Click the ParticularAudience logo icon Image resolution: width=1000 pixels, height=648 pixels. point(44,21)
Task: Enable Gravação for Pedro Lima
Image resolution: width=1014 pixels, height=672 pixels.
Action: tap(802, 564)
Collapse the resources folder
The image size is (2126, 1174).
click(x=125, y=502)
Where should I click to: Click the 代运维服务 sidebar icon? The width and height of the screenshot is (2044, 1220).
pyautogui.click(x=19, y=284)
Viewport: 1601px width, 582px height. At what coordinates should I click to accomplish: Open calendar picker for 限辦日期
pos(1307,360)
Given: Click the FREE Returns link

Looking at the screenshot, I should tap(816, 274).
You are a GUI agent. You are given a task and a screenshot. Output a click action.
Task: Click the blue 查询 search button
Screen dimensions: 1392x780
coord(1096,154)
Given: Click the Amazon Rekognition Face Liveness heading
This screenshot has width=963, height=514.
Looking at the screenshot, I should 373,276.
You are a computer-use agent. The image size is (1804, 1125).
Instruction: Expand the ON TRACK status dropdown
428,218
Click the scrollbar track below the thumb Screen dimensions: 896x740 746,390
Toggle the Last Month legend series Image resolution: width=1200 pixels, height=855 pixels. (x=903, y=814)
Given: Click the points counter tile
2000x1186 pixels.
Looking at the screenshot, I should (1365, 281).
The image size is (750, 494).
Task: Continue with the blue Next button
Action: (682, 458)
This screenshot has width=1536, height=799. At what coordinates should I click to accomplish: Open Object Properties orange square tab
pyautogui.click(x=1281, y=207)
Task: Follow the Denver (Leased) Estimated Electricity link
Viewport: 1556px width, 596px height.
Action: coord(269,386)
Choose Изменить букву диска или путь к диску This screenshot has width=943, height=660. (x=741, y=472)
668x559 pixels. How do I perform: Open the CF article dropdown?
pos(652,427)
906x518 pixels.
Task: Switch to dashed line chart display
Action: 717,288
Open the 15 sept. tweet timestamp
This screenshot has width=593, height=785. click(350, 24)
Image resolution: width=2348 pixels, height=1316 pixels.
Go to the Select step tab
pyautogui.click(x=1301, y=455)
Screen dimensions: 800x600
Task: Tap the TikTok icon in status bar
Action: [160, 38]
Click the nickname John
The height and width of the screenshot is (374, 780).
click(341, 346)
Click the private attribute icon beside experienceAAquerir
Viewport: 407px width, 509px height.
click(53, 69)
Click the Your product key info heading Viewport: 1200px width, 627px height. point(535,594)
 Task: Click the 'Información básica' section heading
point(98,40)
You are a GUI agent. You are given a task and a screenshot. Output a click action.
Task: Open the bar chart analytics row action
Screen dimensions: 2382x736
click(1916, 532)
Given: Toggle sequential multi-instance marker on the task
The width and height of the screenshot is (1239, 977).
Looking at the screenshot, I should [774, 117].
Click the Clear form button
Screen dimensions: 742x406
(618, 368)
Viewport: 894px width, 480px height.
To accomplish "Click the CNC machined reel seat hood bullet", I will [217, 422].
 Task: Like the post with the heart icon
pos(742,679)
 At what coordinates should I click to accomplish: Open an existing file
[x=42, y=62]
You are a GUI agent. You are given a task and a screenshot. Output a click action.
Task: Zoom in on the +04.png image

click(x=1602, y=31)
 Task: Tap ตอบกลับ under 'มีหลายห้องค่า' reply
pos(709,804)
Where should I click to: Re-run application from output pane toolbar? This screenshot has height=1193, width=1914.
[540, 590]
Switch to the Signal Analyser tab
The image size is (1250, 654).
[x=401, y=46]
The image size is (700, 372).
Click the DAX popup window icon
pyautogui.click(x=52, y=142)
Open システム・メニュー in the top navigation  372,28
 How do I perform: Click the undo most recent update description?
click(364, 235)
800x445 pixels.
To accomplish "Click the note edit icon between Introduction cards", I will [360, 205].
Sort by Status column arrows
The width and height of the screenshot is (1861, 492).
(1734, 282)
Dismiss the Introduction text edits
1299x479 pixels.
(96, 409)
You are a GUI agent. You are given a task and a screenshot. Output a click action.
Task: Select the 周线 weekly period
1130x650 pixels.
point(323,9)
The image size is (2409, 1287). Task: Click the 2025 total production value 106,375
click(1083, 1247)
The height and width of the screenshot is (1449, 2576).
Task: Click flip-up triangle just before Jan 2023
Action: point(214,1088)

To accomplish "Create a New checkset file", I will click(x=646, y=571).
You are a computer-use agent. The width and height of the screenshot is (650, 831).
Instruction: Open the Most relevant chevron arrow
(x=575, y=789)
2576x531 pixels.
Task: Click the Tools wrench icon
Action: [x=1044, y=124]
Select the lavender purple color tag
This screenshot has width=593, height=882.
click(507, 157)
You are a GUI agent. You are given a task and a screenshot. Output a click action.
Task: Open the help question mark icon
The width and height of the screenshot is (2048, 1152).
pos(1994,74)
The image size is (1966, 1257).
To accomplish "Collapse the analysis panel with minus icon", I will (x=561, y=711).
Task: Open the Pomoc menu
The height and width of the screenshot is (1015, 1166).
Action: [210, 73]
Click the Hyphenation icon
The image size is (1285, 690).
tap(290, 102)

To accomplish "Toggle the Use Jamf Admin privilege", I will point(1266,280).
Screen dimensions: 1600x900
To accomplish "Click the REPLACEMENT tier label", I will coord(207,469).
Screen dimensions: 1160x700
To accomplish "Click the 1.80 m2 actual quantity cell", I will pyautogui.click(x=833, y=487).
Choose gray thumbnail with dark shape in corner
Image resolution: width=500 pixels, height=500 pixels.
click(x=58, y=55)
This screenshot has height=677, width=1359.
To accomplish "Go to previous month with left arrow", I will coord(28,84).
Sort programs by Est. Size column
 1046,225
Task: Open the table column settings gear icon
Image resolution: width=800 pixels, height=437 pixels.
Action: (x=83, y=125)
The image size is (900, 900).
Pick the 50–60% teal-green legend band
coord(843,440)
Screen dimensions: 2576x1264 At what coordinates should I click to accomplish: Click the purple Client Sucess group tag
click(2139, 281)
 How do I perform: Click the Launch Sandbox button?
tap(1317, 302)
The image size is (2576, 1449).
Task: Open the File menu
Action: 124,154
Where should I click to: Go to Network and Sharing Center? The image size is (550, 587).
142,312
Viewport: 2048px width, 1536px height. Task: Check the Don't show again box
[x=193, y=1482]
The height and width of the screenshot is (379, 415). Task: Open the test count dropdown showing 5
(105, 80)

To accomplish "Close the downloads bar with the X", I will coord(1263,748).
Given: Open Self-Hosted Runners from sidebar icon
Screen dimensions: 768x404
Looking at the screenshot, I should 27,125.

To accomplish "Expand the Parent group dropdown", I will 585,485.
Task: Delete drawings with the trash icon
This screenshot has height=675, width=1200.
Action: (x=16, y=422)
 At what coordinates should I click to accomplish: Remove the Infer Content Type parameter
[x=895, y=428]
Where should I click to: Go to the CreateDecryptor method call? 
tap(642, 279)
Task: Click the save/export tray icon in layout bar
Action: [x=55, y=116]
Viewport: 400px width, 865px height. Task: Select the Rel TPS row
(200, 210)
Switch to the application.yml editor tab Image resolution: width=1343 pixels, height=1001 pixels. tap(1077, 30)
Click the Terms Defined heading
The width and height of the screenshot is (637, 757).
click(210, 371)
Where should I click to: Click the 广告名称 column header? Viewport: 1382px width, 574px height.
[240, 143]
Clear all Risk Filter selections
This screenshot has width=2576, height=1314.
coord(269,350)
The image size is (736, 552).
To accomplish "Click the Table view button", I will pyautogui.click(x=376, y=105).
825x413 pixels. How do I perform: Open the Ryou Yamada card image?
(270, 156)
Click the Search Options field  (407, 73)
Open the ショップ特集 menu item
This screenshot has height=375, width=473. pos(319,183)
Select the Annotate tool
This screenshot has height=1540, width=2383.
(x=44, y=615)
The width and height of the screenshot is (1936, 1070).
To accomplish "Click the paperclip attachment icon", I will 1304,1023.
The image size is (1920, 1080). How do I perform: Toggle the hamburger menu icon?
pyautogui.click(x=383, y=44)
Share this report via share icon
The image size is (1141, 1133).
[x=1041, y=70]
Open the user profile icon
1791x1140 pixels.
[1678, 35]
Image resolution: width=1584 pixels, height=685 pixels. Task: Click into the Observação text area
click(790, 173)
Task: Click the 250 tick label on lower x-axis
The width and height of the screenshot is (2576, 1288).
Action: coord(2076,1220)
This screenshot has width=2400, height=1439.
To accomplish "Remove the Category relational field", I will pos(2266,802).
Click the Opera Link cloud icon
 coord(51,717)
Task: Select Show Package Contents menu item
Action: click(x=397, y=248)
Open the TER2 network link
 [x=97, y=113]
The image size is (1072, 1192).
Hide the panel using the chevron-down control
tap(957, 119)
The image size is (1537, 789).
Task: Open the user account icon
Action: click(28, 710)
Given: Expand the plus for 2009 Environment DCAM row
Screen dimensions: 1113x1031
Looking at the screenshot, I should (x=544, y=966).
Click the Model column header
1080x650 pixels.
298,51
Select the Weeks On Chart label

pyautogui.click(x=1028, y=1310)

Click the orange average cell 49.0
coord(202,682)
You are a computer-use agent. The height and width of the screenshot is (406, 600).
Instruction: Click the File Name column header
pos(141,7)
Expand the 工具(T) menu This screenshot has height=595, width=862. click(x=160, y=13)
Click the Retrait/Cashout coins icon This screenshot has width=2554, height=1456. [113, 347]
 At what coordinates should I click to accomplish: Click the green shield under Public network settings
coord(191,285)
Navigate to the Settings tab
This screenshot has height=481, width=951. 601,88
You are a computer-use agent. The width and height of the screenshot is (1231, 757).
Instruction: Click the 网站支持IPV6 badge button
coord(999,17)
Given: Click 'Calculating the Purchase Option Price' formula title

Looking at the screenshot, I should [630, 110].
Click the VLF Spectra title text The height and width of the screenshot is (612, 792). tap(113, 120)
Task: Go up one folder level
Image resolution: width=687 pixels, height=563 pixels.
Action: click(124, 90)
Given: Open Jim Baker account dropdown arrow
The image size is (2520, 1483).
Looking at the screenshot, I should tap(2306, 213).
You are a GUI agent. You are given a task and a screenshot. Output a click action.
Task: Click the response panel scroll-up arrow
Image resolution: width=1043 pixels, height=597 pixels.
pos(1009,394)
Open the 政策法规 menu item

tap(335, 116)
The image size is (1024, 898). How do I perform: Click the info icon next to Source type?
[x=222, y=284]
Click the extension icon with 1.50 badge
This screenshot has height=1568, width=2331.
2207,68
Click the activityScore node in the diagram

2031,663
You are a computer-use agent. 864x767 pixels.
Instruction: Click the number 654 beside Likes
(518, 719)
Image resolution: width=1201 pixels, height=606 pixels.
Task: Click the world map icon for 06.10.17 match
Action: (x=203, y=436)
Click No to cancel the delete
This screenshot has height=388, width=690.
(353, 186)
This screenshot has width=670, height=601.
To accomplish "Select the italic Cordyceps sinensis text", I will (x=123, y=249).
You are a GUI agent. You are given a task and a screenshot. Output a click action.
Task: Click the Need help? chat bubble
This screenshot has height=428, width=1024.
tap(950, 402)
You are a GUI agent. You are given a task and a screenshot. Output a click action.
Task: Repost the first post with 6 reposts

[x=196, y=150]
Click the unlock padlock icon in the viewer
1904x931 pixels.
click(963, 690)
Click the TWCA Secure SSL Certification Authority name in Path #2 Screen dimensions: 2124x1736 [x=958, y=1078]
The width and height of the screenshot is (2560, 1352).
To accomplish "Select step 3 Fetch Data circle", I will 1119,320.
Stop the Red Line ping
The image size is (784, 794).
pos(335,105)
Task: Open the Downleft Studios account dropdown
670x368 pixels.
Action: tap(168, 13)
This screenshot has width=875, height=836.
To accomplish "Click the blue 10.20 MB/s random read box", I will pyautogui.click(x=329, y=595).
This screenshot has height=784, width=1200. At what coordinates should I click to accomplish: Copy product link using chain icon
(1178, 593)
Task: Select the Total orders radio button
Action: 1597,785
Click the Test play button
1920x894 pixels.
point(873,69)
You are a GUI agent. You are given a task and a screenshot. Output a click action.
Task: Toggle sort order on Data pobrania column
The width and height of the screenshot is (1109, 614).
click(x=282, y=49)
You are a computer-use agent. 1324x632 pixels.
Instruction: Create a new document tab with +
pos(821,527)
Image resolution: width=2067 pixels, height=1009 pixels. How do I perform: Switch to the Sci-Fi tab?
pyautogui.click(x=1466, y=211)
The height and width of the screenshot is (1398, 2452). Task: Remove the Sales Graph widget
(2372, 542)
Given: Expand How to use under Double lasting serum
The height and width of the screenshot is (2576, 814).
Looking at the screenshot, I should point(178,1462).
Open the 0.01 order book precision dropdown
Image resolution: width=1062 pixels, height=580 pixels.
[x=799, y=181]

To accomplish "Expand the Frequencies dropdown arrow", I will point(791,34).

______

* [GOAL OF THE EXERCISE]:
Recast the records as a Markdown table with the columns Row and Line. Start at the line containing "800x445 pixels.", continue through the line containing "click(507, 157)", and skip blank lines.

* [RESULT OF THE EXERCISE]:
| Row | Line |
|---|---|
| 1 | 800x445 pixels. |
| 2 | To accomplish "Click the note edit icon between Introduction cards", I will [360, 205]. |
| 3 | Sort by Status column arrows |
| 4 | The width and height of the screenshot is (1861, 492). |
| 5 | (1734, 282) |
| 6 | Dismiss the Introduction text edits |
| 7 | 1299x479 pixels. |
| 8 | (96, 409) |
| 9 | You are a GUI agent. You are given a task and a screenshot. Output a click action. |
| 10 | Task: Select the 周线 weekly period |
| 11 | 1130x650 pixels. |
| 12 | point(323,9) |
| 13 | The image size is (2409, 1287). Task: Click the 2025 total production value 106,375 |
| 14 | click(1083, 1247) |
| 15 | The height and width of the screenshot is (1449, 2576). |
| 16 | Task: Click flip-up triangle just before Jan 2023 |
| 17 | Action: point(214,1088) |
| 18 | To accomplish "Create a New checkset file", I will click(x=646, y=571). |
| 19 | You are a computer-use agent. The width and height of the screenshot is (650, 831). |
| 20 | Instruction: Open the Most relevant chevron arrow |
| 21 | (x=575, y=789) |
| 22 | 2576x531 pixels. |
| 23 | Task: Click the Tools wrench icon |
| 24 | Action: [x=1044, y=124] |
| 25 | Select the lavender purple color tag |
| 26 | This screenshot has width=593, height=882. |
| 27 | click(507, 157) |